WHAT IS REQUIRED
Reproduce the whole listing below line for line, without changing a single character.

** begin **

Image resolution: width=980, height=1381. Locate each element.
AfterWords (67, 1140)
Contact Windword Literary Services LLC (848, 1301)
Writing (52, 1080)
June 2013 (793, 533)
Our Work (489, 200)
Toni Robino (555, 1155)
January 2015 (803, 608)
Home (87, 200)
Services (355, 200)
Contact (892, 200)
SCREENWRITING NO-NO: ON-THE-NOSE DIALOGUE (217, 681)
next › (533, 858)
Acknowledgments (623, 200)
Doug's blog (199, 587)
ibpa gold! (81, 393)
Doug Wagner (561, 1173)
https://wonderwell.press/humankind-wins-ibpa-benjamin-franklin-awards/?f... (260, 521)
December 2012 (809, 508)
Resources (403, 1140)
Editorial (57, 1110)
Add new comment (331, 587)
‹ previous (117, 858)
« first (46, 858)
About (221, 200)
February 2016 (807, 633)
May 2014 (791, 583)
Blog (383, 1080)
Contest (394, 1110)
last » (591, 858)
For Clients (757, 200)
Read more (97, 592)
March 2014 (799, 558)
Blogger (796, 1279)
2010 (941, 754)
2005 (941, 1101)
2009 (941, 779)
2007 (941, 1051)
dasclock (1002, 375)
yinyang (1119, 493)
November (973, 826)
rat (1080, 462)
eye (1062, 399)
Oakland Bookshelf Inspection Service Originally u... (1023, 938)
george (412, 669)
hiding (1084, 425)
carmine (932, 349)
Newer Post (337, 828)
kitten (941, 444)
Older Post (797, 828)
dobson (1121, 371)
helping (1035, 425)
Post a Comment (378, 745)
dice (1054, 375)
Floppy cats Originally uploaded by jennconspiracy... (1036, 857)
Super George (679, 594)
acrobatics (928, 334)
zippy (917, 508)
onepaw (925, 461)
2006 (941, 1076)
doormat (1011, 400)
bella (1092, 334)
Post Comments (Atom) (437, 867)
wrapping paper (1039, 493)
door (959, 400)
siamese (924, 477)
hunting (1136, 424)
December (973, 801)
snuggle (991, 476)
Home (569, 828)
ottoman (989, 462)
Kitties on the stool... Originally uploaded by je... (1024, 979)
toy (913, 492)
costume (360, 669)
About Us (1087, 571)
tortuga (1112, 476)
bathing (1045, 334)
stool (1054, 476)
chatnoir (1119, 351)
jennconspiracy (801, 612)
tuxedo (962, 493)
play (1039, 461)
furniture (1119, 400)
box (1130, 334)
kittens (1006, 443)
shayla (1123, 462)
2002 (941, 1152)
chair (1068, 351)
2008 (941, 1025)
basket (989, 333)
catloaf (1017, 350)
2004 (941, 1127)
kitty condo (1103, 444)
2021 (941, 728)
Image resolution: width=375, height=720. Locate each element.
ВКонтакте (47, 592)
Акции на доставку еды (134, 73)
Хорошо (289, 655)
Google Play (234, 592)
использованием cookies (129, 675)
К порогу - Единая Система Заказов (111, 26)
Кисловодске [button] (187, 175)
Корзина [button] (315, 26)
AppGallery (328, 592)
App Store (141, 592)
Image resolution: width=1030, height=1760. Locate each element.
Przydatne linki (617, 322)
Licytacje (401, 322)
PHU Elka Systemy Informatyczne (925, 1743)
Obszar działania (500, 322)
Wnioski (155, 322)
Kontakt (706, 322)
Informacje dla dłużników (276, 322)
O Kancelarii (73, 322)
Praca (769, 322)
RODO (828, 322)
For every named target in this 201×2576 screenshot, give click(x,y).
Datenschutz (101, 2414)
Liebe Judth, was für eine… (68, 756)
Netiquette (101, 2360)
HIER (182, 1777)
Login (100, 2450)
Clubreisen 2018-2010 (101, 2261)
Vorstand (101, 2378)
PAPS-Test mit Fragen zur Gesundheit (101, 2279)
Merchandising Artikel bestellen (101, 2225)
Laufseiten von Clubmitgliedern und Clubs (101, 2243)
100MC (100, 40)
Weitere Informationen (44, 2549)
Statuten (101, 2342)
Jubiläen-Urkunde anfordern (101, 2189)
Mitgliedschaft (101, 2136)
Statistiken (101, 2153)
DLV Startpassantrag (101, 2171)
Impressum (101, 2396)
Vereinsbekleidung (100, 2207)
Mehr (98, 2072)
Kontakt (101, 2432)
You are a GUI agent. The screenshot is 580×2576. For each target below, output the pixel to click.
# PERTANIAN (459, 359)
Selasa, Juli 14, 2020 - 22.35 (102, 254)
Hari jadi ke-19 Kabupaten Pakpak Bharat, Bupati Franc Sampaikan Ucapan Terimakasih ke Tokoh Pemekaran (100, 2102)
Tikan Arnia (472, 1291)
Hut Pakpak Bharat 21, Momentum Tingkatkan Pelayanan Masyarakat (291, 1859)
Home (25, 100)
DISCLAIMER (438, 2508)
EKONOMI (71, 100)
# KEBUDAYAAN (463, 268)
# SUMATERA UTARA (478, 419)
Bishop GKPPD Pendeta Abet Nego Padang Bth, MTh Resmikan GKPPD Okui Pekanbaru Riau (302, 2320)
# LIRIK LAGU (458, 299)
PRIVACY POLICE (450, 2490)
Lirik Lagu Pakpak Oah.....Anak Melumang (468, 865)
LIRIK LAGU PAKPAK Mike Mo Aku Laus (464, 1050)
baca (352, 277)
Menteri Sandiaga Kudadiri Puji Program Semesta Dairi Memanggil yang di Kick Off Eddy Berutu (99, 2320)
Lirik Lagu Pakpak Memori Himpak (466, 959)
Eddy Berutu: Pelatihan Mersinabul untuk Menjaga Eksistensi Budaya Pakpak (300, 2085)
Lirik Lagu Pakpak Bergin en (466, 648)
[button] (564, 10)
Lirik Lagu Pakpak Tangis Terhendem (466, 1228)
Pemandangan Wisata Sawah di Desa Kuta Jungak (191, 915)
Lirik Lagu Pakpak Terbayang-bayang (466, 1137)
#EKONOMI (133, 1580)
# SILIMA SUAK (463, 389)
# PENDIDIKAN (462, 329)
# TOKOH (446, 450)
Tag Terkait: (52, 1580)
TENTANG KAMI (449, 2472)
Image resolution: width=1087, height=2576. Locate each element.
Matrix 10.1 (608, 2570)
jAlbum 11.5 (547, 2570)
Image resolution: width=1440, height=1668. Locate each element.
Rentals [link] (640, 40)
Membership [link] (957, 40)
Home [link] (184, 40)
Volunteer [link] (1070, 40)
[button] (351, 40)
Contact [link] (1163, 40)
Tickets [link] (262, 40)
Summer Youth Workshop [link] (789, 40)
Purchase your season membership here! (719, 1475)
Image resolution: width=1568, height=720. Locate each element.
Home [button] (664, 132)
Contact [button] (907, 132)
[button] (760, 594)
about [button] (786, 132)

** end **

FINISHED TASK
Image resolution: width=980, height=1381. Locate each element.
AfterWords (67, 1140)
Contact Windword Literary Services LLC (848, 1301)
Writing (52, 1080)
June 2013 (793, 533)
Our Work (489, 200)
Toni Robino (555, 1155)
January 2015 (803, 608)
Home (87, 200)
Services (355, 200)
Contact (892, 200)
SCREENWRITING NO-NO: ON-THE-NOSE DIALOGUE (217, 681)
next › (533, 858)
Acknowledgments (623, 200)
Doug's blog (199, 587)
ibpa gold! (81, 393)
Doug Wagner (561, 1173)
https://wonderwell.press/humankind-wins-ibpa-benjamin-franklin-awards/?f... (260, 521)
December 2012 (809, 508)
Resources (403, 1140)
Editorial (57, 1110)
Add new comment (331, 587)
‹ previous (117, 858)
« first (46, 858)
About (221, 200)
February 2016 (807, 633)
May 2014 (791, 583)
Blog (383, 1080)
Contest (394, 1110)
last » (591, 858)
For Clients (757, 200)
Read more (97, 592)
March 2014 (799, 558)
Blogger (796, 1279)
2010 (941, 754)
2005 (941, 1101)
2009 (941, 779)
2007 (941, 1051)
dasclock (1002, 375)
yinyang (1119, 493)
November (973, 826)
rat (1080, 462)
eye (1062, 399)
Oakland Bookshelf Inspection Service Originally u... (1023, 938)
george (412, 669)
hiding (1084, 425)
carmine (932, 349)
Newer Post (337, 828)
kitten (941, 444)
Older Post (797, 828)
dobson (1121, 371)
helping (1035, 425)
Post a Comment (378, 745)
dice (1054, 375)
Floppy cats Originally uploaded by jennconspiracy... (1036, 857)
Super George (679, 594)
acrobatics (928, 334)
zippy (917, 508)
onepaw (925, 461)
2006 (941, 1076)
doormat (1011, 400)
bella (1092, 334)
Post Comments (Atom) (437, 867)
wrapping paper (1039, 493)
door (959, 400)
siamese (924, 477)
hunting (1136, 424)
December (973, 801)
snuggle (991, 476)
Home (569, 828)
ottoman (989, 462)
Kitties on the stool... Originally uploaded by je... (1024, 979)
toy (913, 492)
costume (360, 669)
About Us (1087, 571)
tortuga (1112, 476)
bathing (1045, 334)
stool (1054, 476)
chatnoir (1119, 351)
jennconspiracy (801, 612)
tuxedo (962, 493)
play (1039, 461)
furniture (1119, 400)
box (1130, 334)
kittens (1006, 443)
shayla (1123, 462)
2002 (941, 1152)
chair (1068, 351)
2008 (941, 1025)
basket (989, 333)
catloaf (1017, 350)
2004 (941, 1127)
kitty condo (1103, 444)
2021 (941, 728)
Image resolution: width=375, height=720. Locate each element.
ВКонтакте (47, 592)
Акции на доставку еды (134, 73)
Хорошо (289, 655)
Google Play (234, 592)
использованием cookies (129, 675)
К порогу - Единая Система Заказов (111, 26)
Кисловодске [button] (187, 175)
Корзина [button] (315, 26)
AppGallery (328, 592)
App Store (141, 592)
Image resolution: width=1030, height=1760. Locate each element.
Przydatne linki (617, 322)
Licytacje (401, 322)
PHU Elka Systemy Informatyczne (925, 1743)
Obszar działania (500, 322)
Wnioski (155, 322)
Kontakt (706, 322)
Informacje dla dłużników (276, 322)
O Kancelarii (73, 322)
Praca (769, 322)
RODO (828, 322)
For every named target in this 201×2576 screenshot, give click(x,y).
Datenschutz (101, 2414)
Liebe Judth, was für eine… (68, 756)
Netiquette (101, 2360)
HIER (182, 1777)
Login (100, 2450)
Clubreisen 2018-2010 (101, 2261)
Vorstand (101, 2378)
PAPS-Test mit Fragen zur Gesundheit (101, 2279)
Merchandising Artikel bestellen (101, 2225)
Laufseiten von Clubmitgliedern und Clubs (101, 2243)
100MC (100, 40)
Weitere Informationen (44, 2549)
Statuten (101, 2342)
Jubiläen-Urkunde anfordern (101, 2189)
Mitgliedschaft (101, 2136)
Statistiken (101, 2153)
DLV Startpassantrag (101, 2171)
Impressum (101, 2396)
Vereinsbekleidung (100, 2207)
Mehr (98, 2072)
Kontakt (101, 2432)
You are a GUI agent. The screenshot is 580×2576. For each target below, output the pixel to click.
# PERTANIAN (459, 359)
Selasa, Juli 14, 2020 - 22.35 (102, 254)
Hari jadi ke-19 Kabupaten Pakpak Bharat, Bupati Franc Sampaikan Ucapan Terimakasih ke Tokoh Pemekaran (100, 2102)
Tikan Arnia (472, 1291)
Hut Pakpak Bharat 21, Momentum Tingkatkan Pelayanan Masyarakat (291, 1859)
Home (25, 100)
DISCLAIMER (438, 2508)
EKONOMI (71, 100)
# KEBUDAYAAN (463, 268)
# SUMATERA UTARA (478, 419)
Bishop GKPPD Pendeta Abet Nego Padang Bth, MTh Resmikan GKPPD Okui Pekanbaru Riau (302, 2320)
# LIRIK LAGU (458, 299)
PRIVACY POLICE (450, 2490)
Lirik Lagu Pakpak Oah.....Anak Melumang (468, 865)
LIRIK LAGU PAKPAK Mike Mo Aku Laus (464, 1050)
baca (352, 277)
Menteri Sandiaga Kudadiri Puji Program Semesta Dairi Memanggil yang di Kick Off Eddy Berutu (99, 2320)
Lirik Lagu Pakpak Memori Himpak (466, 959)
Eddy Berutu: Pelatihan Mersinabul untuk Menjaga Eksistensi Budaya Pakpak (300, 2085)
Lirik Lagu Pakpak Bergin en (466, 648)
[button] (564, 10)
Lirik Lagu Pakpak Tangis Terhendem (466, 1228)
Pemandangan Wisata Sawah di Desa Kuta Jungak (191, 915)
Lirik Lagu Pakpak Terbayang-bayang (466, 1137)
#EKONOMI (133, 1580)
# SILIMA SUAK (463, 389)
# PENDIDIKAN (462, 329)
# TOKOH (446, 450)
Tag Terkait: (52, 1580)
TENTANG KAMI (449, 2472)
Image resolution: width=1087, height=2576. Locate each element.
Matrix 10.1 (608, 2570)
jAlbum 11.5 (547, 2570)
Image resolution: width=1440, height=1668. Locate each element.
Rentals [link] (640, 40)
Membership [link] (957, 40)
Home [link] (184, 40)
Volunteer [link] (1070, 40)
[button] (351, 40)
Contact [link] (1163, 40)
Tickets [link] (262, 40)
Summer Youth Workshop [link] (789, 40)
Purchase your season membership here! (719, 1475)
Image resolution: width=1568, height=720. Locate each element.
Home [button] (664, 132)
Contact [button] (907, 132)
[button] (760, 594)
about [button] (786, 132)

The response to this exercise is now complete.